- **Exercise details**
Reproduce each line from the first in the data through the line that contains "411x611 pyautogui.click(x=39, y=228)" exactly; give nothing else.

- **Available data**
----

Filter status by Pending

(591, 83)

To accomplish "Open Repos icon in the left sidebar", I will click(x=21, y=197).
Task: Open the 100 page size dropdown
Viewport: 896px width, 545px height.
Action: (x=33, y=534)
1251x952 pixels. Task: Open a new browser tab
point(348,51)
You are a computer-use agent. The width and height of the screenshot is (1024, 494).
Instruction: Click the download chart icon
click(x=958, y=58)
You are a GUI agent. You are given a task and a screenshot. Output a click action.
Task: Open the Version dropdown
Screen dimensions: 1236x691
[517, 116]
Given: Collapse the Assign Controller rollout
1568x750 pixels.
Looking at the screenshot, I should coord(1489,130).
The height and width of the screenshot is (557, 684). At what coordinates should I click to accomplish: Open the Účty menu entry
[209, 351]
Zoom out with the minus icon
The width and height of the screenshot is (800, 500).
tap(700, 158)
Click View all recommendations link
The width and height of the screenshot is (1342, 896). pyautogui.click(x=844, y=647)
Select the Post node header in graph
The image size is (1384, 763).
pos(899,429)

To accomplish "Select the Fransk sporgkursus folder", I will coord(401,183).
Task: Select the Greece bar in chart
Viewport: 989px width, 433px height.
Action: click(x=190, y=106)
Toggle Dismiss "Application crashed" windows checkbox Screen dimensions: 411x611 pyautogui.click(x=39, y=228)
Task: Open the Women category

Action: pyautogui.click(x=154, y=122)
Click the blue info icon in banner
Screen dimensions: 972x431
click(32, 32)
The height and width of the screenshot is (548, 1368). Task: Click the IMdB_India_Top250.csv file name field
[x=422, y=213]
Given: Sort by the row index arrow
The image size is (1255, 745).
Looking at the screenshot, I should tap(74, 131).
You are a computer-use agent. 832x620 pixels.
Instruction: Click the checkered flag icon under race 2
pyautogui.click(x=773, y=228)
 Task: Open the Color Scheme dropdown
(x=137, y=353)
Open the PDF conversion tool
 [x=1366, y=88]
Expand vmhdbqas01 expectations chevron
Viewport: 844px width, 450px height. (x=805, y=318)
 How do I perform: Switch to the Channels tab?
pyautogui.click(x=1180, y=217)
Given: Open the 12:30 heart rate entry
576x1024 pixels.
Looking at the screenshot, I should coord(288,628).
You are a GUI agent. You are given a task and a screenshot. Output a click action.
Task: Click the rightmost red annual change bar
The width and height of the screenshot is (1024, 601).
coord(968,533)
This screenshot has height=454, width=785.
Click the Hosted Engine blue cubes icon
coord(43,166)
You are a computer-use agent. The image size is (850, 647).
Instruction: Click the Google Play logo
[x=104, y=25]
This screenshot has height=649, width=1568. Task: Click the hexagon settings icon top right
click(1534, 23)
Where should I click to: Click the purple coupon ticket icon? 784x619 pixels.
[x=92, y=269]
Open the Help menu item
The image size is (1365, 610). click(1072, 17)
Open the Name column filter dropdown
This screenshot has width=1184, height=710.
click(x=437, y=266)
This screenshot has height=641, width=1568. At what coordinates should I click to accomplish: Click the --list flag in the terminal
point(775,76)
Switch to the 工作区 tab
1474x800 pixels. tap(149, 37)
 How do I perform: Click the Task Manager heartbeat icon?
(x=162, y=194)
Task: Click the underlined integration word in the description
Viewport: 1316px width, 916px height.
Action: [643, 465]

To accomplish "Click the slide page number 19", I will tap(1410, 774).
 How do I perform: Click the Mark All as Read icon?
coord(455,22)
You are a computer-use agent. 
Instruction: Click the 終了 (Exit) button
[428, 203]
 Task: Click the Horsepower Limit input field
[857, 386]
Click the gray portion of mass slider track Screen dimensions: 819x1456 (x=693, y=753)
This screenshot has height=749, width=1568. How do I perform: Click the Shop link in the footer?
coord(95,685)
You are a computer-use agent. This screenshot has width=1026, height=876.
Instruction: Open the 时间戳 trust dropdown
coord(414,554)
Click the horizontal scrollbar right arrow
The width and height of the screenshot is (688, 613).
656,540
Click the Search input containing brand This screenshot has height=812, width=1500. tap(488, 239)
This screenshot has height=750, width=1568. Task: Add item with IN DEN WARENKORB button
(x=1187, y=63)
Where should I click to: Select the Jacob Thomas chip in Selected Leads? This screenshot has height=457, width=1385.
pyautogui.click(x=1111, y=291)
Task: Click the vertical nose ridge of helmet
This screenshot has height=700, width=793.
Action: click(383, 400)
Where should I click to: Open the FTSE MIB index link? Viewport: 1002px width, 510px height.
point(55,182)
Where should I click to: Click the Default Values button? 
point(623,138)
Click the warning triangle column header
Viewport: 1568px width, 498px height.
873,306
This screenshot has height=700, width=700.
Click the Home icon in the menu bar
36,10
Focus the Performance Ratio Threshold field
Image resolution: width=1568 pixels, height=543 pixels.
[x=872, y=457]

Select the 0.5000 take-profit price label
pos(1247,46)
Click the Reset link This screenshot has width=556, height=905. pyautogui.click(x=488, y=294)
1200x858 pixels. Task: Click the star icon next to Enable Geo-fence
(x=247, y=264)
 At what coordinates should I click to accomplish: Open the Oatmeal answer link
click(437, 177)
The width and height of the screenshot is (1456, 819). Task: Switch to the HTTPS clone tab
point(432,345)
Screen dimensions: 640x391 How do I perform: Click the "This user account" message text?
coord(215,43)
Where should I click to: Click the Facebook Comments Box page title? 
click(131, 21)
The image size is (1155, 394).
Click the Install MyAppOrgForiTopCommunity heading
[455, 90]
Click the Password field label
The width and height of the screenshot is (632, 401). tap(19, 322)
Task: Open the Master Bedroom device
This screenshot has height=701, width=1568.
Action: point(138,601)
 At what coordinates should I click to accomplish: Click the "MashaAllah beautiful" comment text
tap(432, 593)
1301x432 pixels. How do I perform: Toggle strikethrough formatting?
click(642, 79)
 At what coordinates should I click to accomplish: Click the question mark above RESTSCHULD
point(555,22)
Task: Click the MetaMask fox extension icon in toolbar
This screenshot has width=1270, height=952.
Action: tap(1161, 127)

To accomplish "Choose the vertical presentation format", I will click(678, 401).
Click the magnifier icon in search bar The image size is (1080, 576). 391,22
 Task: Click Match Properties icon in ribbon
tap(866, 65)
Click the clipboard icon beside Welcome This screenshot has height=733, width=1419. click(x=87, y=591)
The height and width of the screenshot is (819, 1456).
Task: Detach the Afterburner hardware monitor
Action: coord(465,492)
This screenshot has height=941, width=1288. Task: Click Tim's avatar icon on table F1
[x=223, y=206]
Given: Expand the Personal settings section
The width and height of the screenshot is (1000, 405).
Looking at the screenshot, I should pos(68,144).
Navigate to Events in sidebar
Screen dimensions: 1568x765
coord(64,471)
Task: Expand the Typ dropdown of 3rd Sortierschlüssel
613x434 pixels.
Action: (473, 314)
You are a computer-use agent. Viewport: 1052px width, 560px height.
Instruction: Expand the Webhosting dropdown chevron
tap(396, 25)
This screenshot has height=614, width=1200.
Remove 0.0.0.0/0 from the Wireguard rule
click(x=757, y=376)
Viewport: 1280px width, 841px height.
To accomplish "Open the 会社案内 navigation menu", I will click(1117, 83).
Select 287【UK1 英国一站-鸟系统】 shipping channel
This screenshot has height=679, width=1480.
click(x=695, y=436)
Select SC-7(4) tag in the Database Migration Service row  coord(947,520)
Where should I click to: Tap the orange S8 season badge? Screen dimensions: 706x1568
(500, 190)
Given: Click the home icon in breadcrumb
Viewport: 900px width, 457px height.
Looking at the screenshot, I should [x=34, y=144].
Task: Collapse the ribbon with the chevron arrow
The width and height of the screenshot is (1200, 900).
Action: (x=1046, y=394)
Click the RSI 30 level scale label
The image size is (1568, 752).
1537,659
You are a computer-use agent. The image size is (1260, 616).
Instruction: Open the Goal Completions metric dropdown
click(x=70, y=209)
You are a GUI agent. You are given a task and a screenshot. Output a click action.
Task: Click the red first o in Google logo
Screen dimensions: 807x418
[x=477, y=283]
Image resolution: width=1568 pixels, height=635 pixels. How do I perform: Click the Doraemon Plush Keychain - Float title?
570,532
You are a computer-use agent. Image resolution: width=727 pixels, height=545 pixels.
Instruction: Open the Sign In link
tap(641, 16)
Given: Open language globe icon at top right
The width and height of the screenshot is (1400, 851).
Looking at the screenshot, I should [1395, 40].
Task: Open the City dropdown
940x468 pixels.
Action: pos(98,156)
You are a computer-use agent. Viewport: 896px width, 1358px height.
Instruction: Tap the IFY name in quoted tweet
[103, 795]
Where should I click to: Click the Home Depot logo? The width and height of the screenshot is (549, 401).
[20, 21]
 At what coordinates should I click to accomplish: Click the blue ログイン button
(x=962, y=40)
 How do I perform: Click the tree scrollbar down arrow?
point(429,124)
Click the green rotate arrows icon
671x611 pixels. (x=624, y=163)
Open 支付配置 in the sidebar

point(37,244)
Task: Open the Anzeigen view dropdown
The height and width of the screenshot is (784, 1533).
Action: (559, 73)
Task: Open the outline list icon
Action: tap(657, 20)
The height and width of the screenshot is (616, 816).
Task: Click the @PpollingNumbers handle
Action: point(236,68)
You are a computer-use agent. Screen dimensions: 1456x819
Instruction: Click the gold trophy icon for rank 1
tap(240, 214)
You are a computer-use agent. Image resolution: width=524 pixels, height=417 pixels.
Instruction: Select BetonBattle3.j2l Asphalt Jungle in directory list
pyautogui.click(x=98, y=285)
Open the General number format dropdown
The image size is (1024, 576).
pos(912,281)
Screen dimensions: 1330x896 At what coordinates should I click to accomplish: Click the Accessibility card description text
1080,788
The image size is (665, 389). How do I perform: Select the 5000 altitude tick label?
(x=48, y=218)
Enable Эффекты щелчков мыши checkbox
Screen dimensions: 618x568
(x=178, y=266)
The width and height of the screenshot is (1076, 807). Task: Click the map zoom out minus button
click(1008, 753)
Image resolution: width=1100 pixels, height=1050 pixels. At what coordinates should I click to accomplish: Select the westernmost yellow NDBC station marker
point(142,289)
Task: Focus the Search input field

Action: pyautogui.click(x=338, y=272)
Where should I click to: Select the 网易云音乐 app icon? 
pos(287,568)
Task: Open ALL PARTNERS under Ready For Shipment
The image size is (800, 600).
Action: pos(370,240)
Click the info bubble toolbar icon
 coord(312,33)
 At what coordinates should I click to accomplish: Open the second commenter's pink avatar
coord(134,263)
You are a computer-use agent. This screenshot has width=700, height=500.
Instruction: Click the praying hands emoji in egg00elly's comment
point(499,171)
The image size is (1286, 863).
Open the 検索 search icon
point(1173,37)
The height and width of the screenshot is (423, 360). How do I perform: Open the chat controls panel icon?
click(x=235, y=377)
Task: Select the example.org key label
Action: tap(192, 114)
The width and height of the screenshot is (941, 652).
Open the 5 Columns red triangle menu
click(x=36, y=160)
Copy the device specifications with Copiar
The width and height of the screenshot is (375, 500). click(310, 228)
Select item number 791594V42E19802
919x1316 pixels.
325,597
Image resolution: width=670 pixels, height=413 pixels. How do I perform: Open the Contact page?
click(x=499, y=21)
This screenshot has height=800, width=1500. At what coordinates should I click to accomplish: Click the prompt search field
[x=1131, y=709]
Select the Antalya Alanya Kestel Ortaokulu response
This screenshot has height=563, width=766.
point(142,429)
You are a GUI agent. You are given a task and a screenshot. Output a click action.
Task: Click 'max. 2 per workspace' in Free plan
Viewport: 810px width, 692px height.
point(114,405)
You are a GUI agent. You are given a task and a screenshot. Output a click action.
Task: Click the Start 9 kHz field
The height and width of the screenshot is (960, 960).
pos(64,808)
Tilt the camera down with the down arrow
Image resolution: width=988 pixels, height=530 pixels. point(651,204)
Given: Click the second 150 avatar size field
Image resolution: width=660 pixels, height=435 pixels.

----

- **Response**
Filter status by Pending

(591, 83)

To accomplish "Open Repos icon in the left sidebar", I will click(x=21, y=197).
Task: Open the 100 page size dropdown
Viewport: 896px width, 545px height.
Action: (x=33, y=534)
1251x952 pixels. Task: Open a new browser tab
point(348,51)
You are a computer-use agent. The width and height of the screenshot is (1024, 494).
Instruction: Click the download chart icon
click(x=958, y=58)
You are a GUI agent. You are given a task and a screenshot. Output a click action.
Task: Open the Version dropdown
Screen dimensions: 1236x691
[517, 116]
Given: Collapse the Assign Controller rollout
1568x750 pixels.
Looking at the screenshot, I should coord(1489,130).
The height and width of the screenshot is (557, 684). At what coordinates should I click to accomplish: Open the Účty menu entry
[209, 351]
Zoom out with the minus icon
The width and height of the screenshot is (800, 500).
tap(700, 158)
Click View all recommendations link
The width and height of the screenshot is (1342, 896). pyautogui.click(x=844, y=647)
Select the Post node header in graph
The image size is (1384, 763).
pos(899,429)

To accomplish "Select the Fransk sporgkursus folder", I will coord(401,183).
Task: Select the Greece bar in chart
Viewport: 989px width, 433px height.
Action: click(x=190, y=106)
Toggle Dismiss "Application crashed" windows checkbox Screen dimensions: 411x611 pyautogui.click(x=39, y=228)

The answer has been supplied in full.